R Trek: exploring stardates

Captain Picard points and gives the order to 'make it so'.

Captain’s log

Star date 71750.51. Our mission is to use R statistical software to extract star dates mentioned in the captain’s log from the scripts of Star Trek: The Next Generation and observe their progression over the course of the show’s seven seasons. There appears to be some mismatch in the frequency of digits after the decimal point – could this indicate poor ability to choose random numbers? Or something more sinister? We shall venture deep into uncharted territory for answers…

We’re going to:

  • iterate reading in text files – containing ‘Star Trek: The Next Generation’ (ST:TNG) scripts – to R and then extract stardates using the {purrr} and {stringr} packages
  • web scrape episode names using the {rvest} package and join them to the stardates data
  • tabulate and plot these interactively with {ggplot2}, {plotly} and {DT}

There’s probably nothing new here for real Star Trek fans, but you might learn something new if you’re an R fan.

⚠️ Also, very minor spoiler alert for a couple of ST:TNG episodes. ⚠️

Lieutenant Commander Data

First, you can download the ST:TNG scripts from the Star Trek Minutiae website. These are provided in a zipped folder with 176 text files – one for each episode.

Number One

Now we’re going to extract the content of the the text files using the read_lines() function from the {readr} package. We’ll iterate over each file with the map() function from the {purrr} package to read them into a list object where each element is a script.

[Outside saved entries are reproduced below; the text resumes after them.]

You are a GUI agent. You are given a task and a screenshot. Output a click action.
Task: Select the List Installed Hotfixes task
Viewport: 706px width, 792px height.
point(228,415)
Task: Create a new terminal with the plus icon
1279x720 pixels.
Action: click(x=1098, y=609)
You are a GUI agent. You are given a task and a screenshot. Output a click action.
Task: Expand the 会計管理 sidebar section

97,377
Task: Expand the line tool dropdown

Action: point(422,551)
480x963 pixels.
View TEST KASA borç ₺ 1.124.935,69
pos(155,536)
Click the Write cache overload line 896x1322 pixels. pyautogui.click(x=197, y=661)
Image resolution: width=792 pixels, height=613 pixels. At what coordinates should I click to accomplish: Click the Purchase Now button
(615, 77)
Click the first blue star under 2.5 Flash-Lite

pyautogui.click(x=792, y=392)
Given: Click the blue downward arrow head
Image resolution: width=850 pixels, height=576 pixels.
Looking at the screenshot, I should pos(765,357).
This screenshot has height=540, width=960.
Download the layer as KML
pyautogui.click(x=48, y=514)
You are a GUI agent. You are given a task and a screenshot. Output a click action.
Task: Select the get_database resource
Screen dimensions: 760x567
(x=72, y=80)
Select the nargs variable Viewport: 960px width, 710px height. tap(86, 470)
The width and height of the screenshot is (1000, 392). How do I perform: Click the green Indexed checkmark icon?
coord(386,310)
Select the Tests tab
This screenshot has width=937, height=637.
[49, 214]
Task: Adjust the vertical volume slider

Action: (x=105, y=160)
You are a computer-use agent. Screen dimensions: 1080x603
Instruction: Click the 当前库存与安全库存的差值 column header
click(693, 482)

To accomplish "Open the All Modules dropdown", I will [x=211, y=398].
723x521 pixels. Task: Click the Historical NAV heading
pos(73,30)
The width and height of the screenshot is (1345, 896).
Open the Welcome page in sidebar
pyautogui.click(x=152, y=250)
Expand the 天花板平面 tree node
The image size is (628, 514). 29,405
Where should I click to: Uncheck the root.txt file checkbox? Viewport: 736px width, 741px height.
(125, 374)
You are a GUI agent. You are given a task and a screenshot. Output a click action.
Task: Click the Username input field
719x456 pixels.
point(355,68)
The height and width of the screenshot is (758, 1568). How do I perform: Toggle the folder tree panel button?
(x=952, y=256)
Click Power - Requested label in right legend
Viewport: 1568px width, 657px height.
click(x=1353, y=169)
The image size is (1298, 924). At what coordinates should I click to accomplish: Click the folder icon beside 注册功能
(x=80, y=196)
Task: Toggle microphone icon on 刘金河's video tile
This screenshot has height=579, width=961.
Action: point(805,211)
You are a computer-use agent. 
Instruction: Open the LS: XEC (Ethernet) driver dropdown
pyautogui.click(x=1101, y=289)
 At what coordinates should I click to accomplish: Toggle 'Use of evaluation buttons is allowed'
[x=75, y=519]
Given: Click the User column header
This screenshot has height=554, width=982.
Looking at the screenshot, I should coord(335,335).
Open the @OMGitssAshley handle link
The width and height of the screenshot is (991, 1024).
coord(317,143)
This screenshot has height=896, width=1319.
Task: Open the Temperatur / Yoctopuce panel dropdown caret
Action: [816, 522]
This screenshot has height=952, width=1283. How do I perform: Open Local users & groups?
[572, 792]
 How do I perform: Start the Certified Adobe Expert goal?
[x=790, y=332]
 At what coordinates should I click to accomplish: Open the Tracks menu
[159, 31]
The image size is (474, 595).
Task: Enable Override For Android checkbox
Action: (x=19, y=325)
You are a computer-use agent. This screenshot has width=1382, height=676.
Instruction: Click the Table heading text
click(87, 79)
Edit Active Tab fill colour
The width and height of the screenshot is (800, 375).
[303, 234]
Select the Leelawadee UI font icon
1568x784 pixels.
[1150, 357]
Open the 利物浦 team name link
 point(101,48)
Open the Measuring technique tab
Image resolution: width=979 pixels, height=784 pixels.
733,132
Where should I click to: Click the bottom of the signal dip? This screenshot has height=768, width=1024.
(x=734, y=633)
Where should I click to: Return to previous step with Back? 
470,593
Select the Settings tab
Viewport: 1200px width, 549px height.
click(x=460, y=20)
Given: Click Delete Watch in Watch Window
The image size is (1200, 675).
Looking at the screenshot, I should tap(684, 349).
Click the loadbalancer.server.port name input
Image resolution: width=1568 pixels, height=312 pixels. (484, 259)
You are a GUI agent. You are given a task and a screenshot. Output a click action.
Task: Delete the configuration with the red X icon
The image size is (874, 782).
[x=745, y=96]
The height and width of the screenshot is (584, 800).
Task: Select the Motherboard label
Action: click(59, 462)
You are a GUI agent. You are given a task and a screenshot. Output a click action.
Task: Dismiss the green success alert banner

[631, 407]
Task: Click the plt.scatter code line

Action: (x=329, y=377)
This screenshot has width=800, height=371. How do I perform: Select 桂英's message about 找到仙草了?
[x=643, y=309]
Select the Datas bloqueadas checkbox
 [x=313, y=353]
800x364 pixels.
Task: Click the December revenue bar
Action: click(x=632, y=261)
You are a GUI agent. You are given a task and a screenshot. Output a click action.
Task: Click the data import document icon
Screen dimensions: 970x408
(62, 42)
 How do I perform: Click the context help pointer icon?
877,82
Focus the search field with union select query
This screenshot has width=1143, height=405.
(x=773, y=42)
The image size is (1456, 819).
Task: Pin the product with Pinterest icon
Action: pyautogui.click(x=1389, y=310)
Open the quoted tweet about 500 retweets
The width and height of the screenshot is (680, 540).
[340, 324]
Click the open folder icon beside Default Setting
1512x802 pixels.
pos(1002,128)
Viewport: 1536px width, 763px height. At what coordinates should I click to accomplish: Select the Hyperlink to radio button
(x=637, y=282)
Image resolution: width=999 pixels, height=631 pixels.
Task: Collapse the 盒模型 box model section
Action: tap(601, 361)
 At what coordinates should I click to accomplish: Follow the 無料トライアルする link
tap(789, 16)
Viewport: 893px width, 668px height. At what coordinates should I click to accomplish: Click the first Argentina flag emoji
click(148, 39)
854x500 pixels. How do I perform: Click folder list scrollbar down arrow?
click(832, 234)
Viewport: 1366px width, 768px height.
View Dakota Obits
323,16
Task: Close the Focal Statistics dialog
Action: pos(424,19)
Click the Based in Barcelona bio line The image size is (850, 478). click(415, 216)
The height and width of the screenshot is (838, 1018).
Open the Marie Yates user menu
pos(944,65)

library(purrr)  # iterate functions over files
library(readr)  # for reading files

# Path to where I've put the scripts
# (change this to where they are on your machine)
path <- "../../static/datasets/tng_scripts/"

scripts <- map(
  list.files(  # create vector of filepath strings to each file
    path,  # filepath to where downloaded script files are
    full.names = TRUE  # full filepath
  ),
  read_lines # read the content from each filepath
)

We can take a look at some example lines from the title page of the first script.

scripts[[1]][17:24]
## [1] "                STAR TREK: THE NEXT GENERATION "
## [2] "                              "                 
## [3] "                    \"Encounter at Farpoint\" " 
## [4] "                              "                 
## [5] "                              by "              
## [6] "                         D.C. Fontana "         
## [7] "                              and "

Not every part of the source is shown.